_Assigned task_
In your answer, every line of the records should be written out exactly.

_Records for processing_
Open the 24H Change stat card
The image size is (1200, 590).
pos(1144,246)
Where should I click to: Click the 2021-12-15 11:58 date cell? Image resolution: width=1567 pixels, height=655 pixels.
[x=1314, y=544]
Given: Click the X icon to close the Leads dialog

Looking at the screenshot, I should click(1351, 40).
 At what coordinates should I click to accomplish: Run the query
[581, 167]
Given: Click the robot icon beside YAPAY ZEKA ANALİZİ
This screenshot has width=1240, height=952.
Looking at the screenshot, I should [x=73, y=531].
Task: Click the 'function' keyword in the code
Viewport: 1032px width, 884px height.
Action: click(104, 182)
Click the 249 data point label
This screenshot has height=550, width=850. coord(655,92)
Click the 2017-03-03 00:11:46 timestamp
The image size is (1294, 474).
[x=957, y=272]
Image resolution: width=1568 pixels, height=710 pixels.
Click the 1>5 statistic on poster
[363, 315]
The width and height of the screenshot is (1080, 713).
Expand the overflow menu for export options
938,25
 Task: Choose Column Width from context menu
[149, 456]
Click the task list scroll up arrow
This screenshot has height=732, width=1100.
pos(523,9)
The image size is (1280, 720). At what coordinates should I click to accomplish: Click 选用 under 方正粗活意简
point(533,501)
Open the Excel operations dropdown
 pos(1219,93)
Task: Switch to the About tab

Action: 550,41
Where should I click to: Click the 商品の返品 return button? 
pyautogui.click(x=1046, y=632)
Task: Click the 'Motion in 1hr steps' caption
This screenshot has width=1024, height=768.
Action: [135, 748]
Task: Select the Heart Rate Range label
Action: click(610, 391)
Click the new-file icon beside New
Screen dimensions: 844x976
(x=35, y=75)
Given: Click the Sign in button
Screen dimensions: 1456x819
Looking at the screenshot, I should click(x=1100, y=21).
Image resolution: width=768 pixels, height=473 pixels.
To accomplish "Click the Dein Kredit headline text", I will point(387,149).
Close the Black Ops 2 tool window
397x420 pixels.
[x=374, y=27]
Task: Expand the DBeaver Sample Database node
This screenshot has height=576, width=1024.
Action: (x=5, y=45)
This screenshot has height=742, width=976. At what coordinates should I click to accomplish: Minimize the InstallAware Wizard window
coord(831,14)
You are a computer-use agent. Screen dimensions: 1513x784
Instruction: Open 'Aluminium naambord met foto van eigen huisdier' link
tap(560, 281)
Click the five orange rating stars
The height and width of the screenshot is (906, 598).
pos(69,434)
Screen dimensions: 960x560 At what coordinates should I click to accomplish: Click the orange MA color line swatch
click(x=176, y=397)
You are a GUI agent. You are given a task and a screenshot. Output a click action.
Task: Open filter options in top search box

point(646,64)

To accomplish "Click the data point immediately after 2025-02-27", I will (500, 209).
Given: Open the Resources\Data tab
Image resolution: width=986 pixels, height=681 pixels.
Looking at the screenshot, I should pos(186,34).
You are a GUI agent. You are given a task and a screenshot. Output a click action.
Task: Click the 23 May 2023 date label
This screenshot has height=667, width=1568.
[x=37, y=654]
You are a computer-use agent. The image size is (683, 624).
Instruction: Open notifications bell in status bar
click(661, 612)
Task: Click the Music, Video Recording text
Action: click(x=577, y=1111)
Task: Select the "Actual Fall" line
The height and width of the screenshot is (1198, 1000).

_Solution to this exercise_
Open the 24H Change stat card
The image size is (1200, 590).
pos(1144,246)
Where should I click to: Click the 2021-12-15 11:58 date cell? Image resolution: width=1567 pixels, height=655 pixels.
[x=1314, y=544]
Given: Click the X icon to close the Leads dialog

Looking at the screenshot, I should click(1351, 40).
 At what coordinates should I click to accomplish: Run the query
[581, 167]
Given: Click the robot icon beside YAPAY ZEKA ANALİZİ
This screenshot has width=1240, height=952.
Looking at the screenshot, I should [x=73, y=531].
Task: Click the 'function' keyword in the code
Viewport: 1032px width, 884px height.
Action: click(104, 182)
Click the 249 data point label
This screenshot has height=550, width=850. coord(655,92)
Click the 2017-03-03 00:11:46 timestamp
The image size is (1294, 474).
[x=957, y=272]
Image resolution: width=1568 pixels, height=710 pixels.
Click the 1>5 statistic on poster
[363, 315]
The width and height of the screenshot is (1080, 713).
Expand the overflow menu for export options
938,25
 Task: Choose Column Width from context menu
[149, 456]
Click the task list scroll up arrow
This screenshot has height=732, width=1100.
pos(523,9)
The image size is (1280, 720). At what coordinates should I click to accomplish: Click 选用 under 方正粗活意简
point(533,501)
Open the Excel operations dropdown
 pos(1219,93)
Task: Switch to the About tab

Action: 550,41
Where should I click to: Click the 商品の返品 return button? 
pyautogui.click(x=1046, y=632)
Task: Click the 'Motion in 1hr steps' caption
This screenshot has width=1024, height=768.
Action: [135, 748]
Task: Select the Heart Rate Range label
Action: click(610, 391)
Click the new-file icon beside New
Screen dimensions: 844x976
(x=35, y=75)
Given: Click the Sign in button
Screen dimensions: 1456x819
Looking at the screenshot, I should click(x=1100, y=21).
Image resolution: width=768 pixels, height=473 pixels.
To accomplish "Click the Dein Kredit headline text", I will point(387,149).
Close the Black Ops 2 tool window
397x420 pixels.
[x=374, y=27]
Task: Expand the DBeaver Sample Database node
This screenshot has height=576, width=1024.
Action: (x=5, y=45)
This screenshot has height=742, width=976. At what coordinates should I click to accomplish: Minimize the InstallAware Wizard window
coord(831,14)
You are a computer-use agent. Screen dimensions: 1513x784
Instruction: Open 'Aluminium naambord met foto van eigen huisdier' link
tap(560, 281)
Click the five orange rating stars
The height and width of the screenshot is (906, 598).
pos(69,434)
Screen dimensions: 960x560 At what coordinates should I click to accomplish: Click the orange MA color line swatch
click(x=176, y=397)
You are a GUI agent. You are given a task and a screenshot. Output a click action.
Task: Open filter options in top search box

point(646,64)

To accomplish "Click the data point immediately after 2025-02-27", I will (500, 209).
Given: Open the Resources\Data tab
Image resolution: width=986 pixels, height=681 pixels.
Looking at the screenshot, I should pos(186,34).
You are a GUI agent. You are given a task and a screenshot. Output a click action.
Task: Click the 23 May 2023 date label
This screenshot has height=667, width=1568.
[x=37, y=654]
You are a computer-use agent. The image size is (683, 624).
Instruction: Open notifications bell in status bar
click(661, 612)
Task: Click the Music, Video Recording text
Action: click(x=577, y=1111)
Task: Select the "Actual Fall" line
The height and width of the screenshot is (1198, 1000).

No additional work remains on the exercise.